Could you copy exactly the lines from the one containing "This screenshot has width=1263, height=893." through the last line of the records below, leaving out any pictures?
++++++++++
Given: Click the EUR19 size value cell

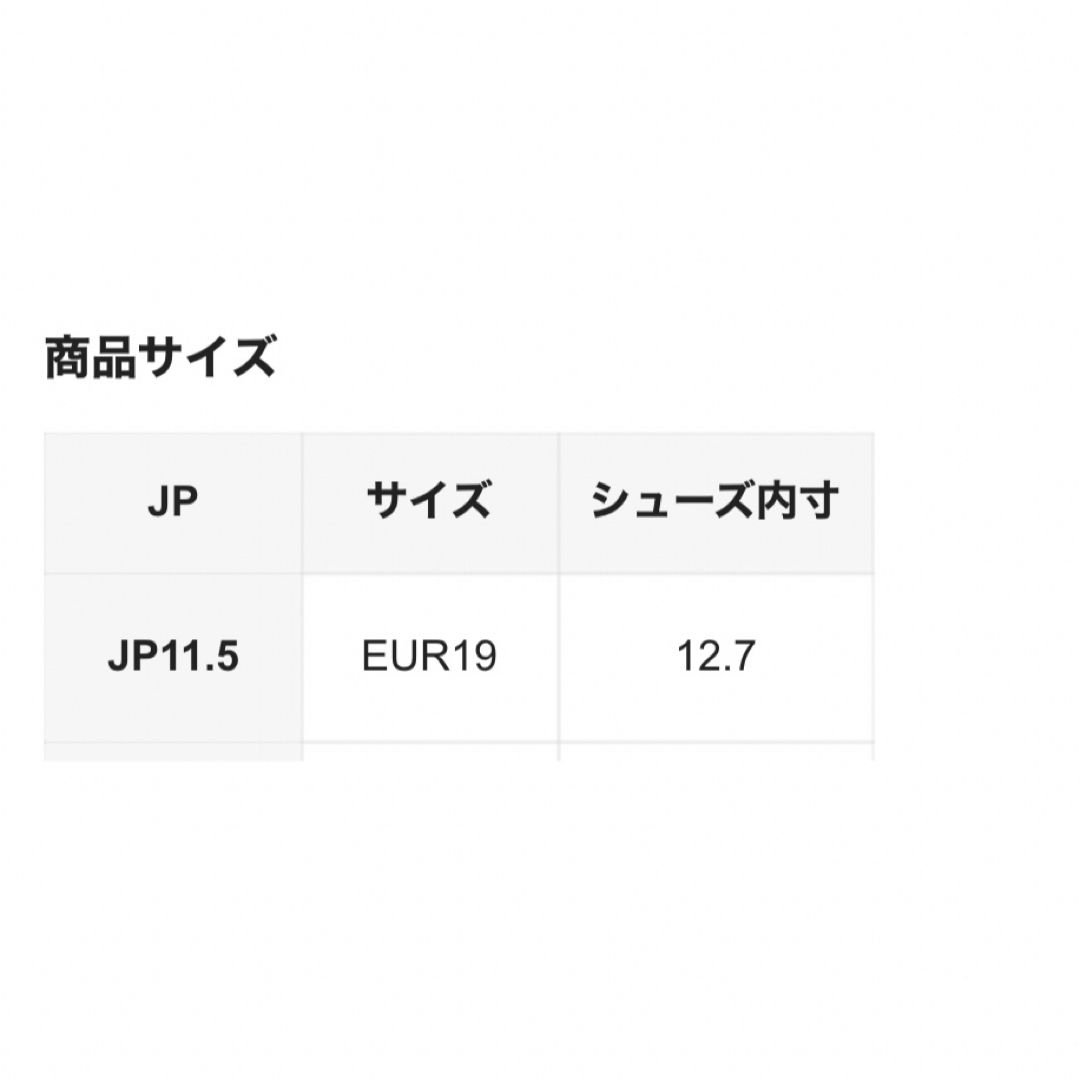Looking at the screenshot, I should point(430,657).
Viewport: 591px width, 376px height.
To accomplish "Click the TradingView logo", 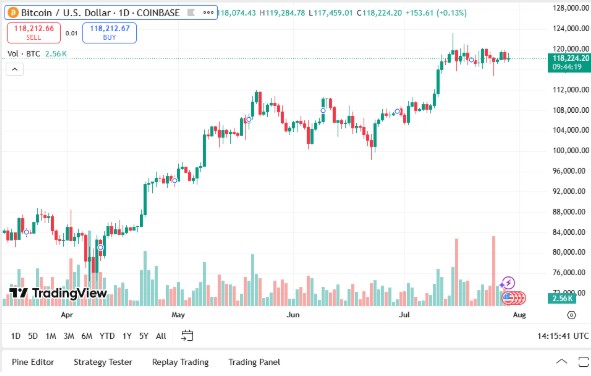I will (58, 293).
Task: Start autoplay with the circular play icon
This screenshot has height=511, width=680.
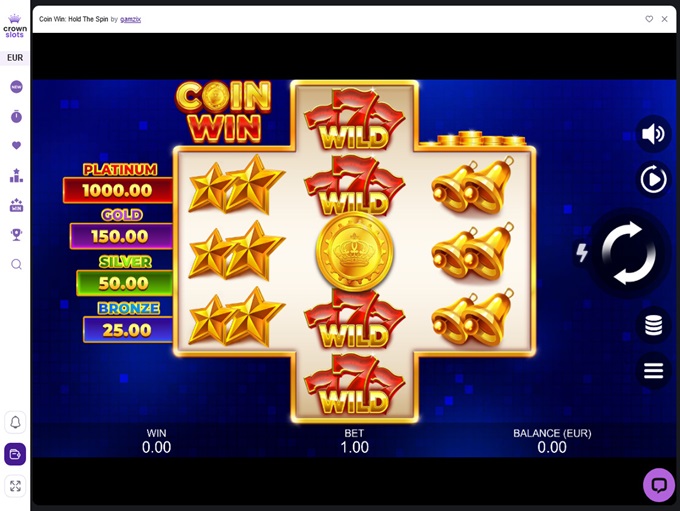Action: (x=653, y=179)
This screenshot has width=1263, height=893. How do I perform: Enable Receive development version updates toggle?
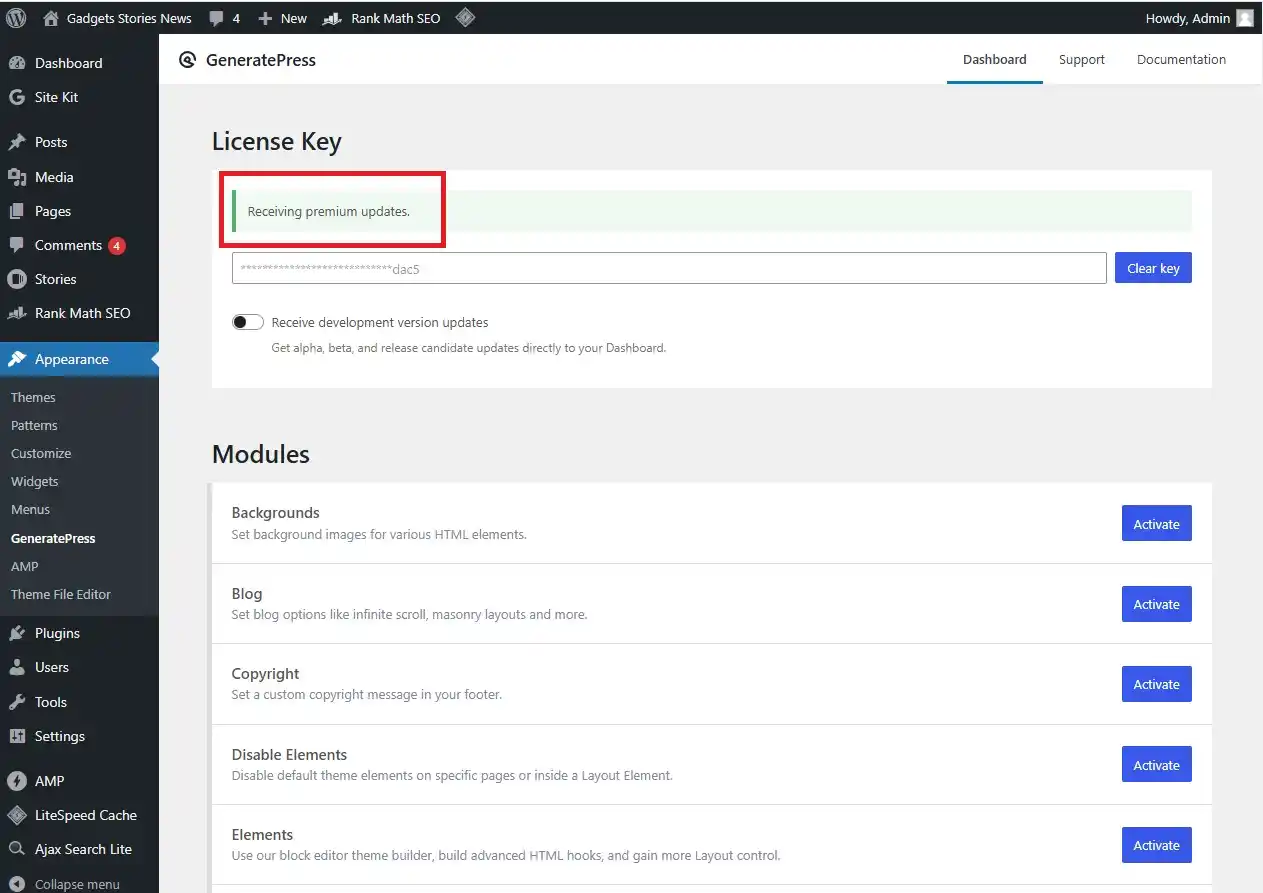[248, 322]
++++++++++
**Response below**
This screenshot has width=1263, height=893. How do I perform: Enable Receive development version updates toggle?
[248, 322]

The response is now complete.